PROBLEM STATEMENT – Return each line of the records below that contains the word "Viewport".

RECORDED DATA –
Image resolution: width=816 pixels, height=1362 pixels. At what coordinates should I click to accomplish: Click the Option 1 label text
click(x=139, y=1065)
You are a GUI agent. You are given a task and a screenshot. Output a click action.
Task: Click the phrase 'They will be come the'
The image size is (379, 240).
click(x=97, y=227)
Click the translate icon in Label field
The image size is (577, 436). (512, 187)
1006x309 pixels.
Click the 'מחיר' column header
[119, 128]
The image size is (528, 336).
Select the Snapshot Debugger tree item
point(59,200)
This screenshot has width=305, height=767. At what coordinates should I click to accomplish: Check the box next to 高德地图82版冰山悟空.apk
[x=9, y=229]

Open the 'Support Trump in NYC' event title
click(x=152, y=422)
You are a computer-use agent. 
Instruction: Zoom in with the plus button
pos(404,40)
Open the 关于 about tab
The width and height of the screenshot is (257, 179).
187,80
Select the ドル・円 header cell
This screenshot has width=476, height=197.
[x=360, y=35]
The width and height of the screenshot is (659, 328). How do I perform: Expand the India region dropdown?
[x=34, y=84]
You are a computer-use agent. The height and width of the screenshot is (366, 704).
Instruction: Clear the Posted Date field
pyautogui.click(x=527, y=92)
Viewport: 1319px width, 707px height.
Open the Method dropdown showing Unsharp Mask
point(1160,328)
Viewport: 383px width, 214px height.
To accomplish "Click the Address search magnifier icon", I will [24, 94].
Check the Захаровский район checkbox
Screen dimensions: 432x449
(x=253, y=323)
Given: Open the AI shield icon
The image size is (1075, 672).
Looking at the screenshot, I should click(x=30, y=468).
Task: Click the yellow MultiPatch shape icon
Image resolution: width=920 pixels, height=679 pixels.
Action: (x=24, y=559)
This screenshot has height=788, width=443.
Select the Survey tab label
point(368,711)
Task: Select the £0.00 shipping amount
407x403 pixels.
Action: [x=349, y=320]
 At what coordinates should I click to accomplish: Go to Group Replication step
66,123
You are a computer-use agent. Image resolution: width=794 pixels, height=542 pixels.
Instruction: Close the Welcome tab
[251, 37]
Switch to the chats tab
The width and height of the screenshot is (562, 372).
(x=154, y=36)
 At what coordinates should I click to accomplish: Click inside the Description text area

ANSWER TO THIS TASK –
Viewport: 1319px width, 707px height.
Viewport: 383px width, 214px height.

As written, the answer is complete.